Dinosaur: Your Time Has Long Gone
I’ve never considered myself to be old, at least, not until the doctors starting telling me I really needed to lie down on the operating table and have a few things done to keep the old pump beating. And, to a certain extent, I still do not consider myself to be old despite what others might claim: I have been referred to as Grandpa, and the Old Man by various people, although I have tried to appear as if they couldn’t have been referring to me, and simply gone on my way. When it comes to technology, though, and the advances in computers and telecommunications, well, let me tell you a story.
The local school, in the town where I used to live, was offering evening classes last year, specifically for those over fifty, the older generation, in how to handle your computer, and how to find you way around Windows 10. This is the system, as many of my younger readers will know, that is no longer supported by Microsoft, having been deemed old, out-dated, and probably less of an earner than Windows 11. My partner, roughly the same age as I am, but refuses to admit it, has the typeface on their brand new smartphone enlarged, to be able to read what is on the screen. They also prefer using what we call a Senior Mobile, one which has a larger keyboard for those of shorter sight, or fidgeting fingers. None of this, they insist, has to do with age, just with ease of use.
I recently has the pleasure of talking to a Young Person – someone of the teenage years, as it is still referred to – about the music they were listening to. I said that I appreciated it, and always had, to which they laughed and gave me that “you’re an old person” look. The artist, they told me, was of their generation, not of mine, which caused me, in turn to laugh. Their own laugh, and smugness, disappeared when I named the artist and song, although I didn’t go as far as to sing along, even though I could have. This artist, I told them, is one I know from my own youth, when I was your age. Debbie Harry, singing with the group Blondie. One of those timeless beauties who will probably never disappear, rather like Josephine Baker.

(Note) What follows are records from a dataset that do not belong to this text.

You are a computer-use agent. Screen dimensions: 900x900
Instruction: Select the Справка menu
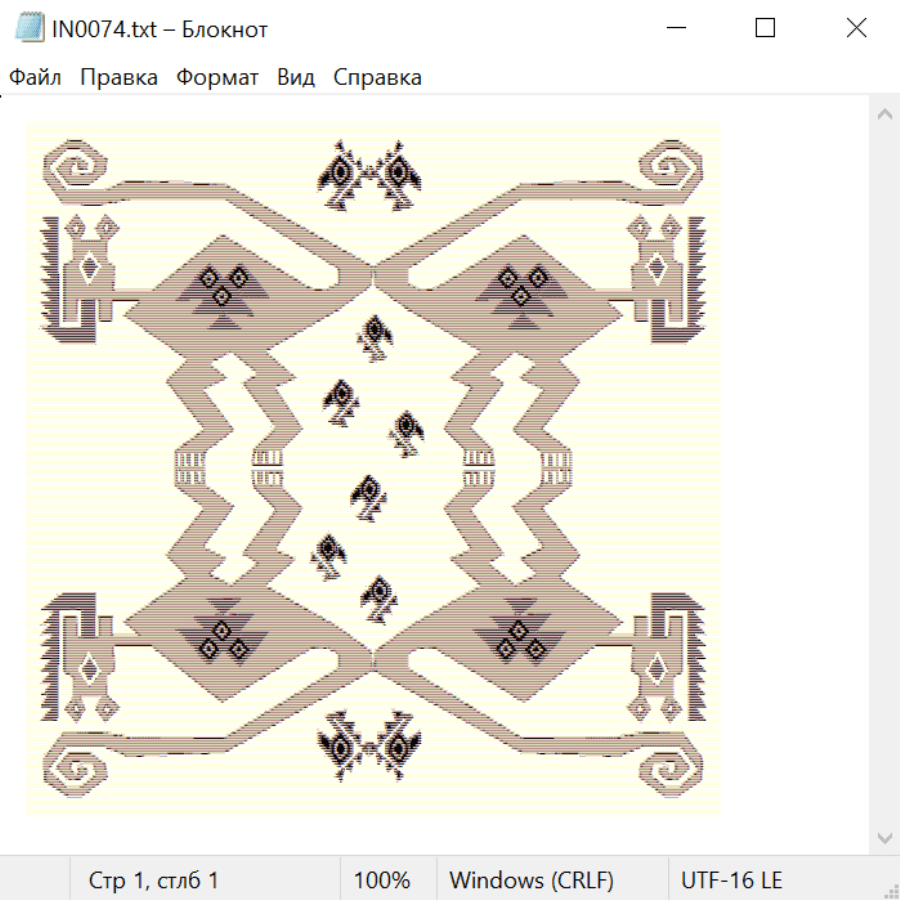click(377, 77)
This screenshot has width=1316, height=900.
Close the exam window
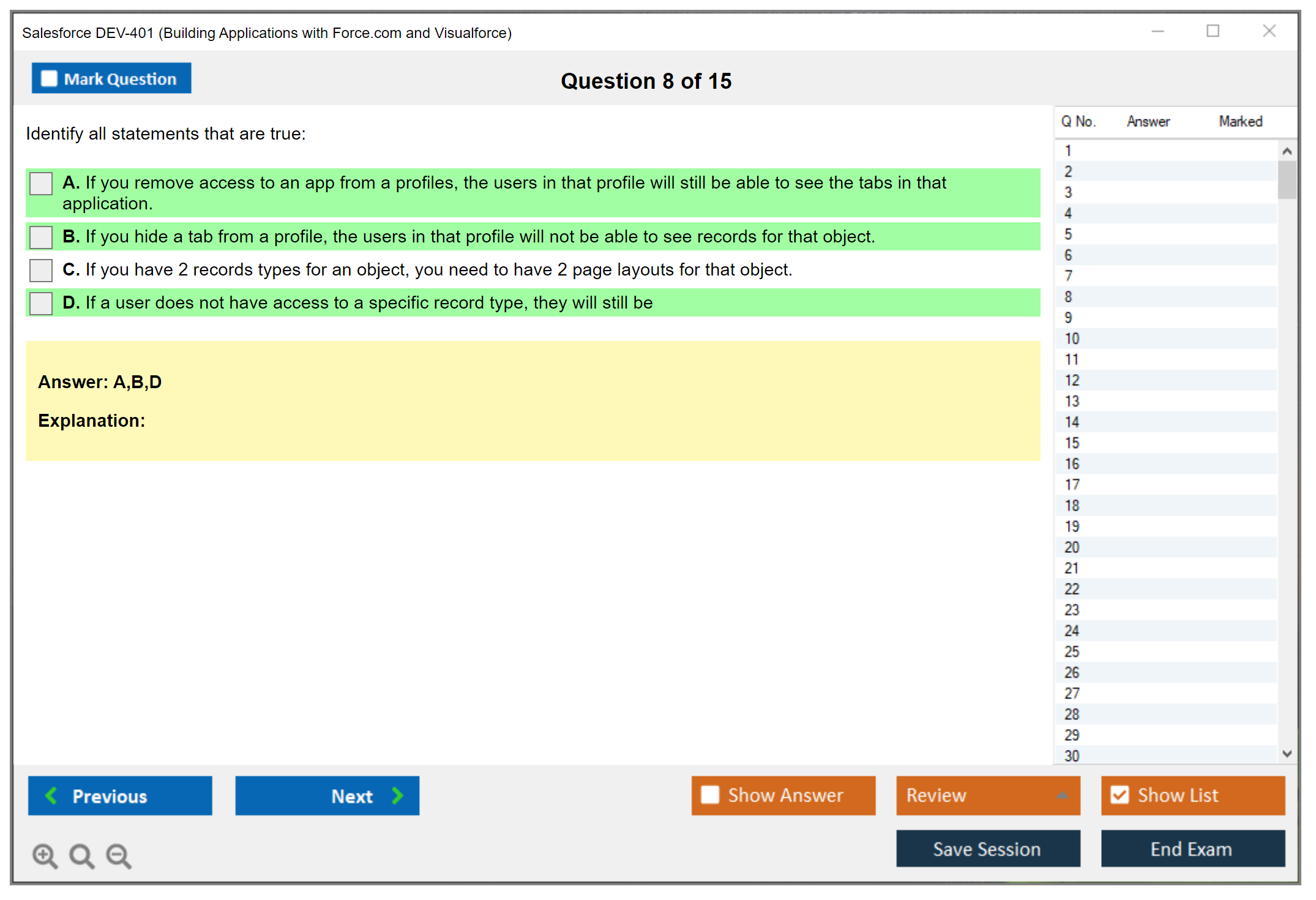click(x=1269, y=31)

I wonder what it is that the younger generation thinks created the world they now enjoy. We dinosaurs of the past generations grew up with computer systems, of a rather less sophisticated level of course, but I was typing my first commands into a small computer console at eighteen, and working with live, real time systems at twenty-two. It was my generation which began writing the code which led to so many web sites, so many technological advances and, I am sorry to say, the Internet of Things, and refrigerators which tell you when your milk is almost empty, toasters which communicate your meal preferences to the Man in the Cloud, vacuum cleaners which send off the floor-plan of your home. Some have grown rich from these years, others have ridden on their backs and grown even richer. We were not all Woodstock and weed, although many of us might have been both, and we, as the dinosaurs of yesterday, are still your ancestors, even if there are those who refuse to believe in dinosaurs, or the not so perfectly round shape of the globe. And we have not yet had our day, despite those who try and indoctrinate us in outdated systems with bigger buttons.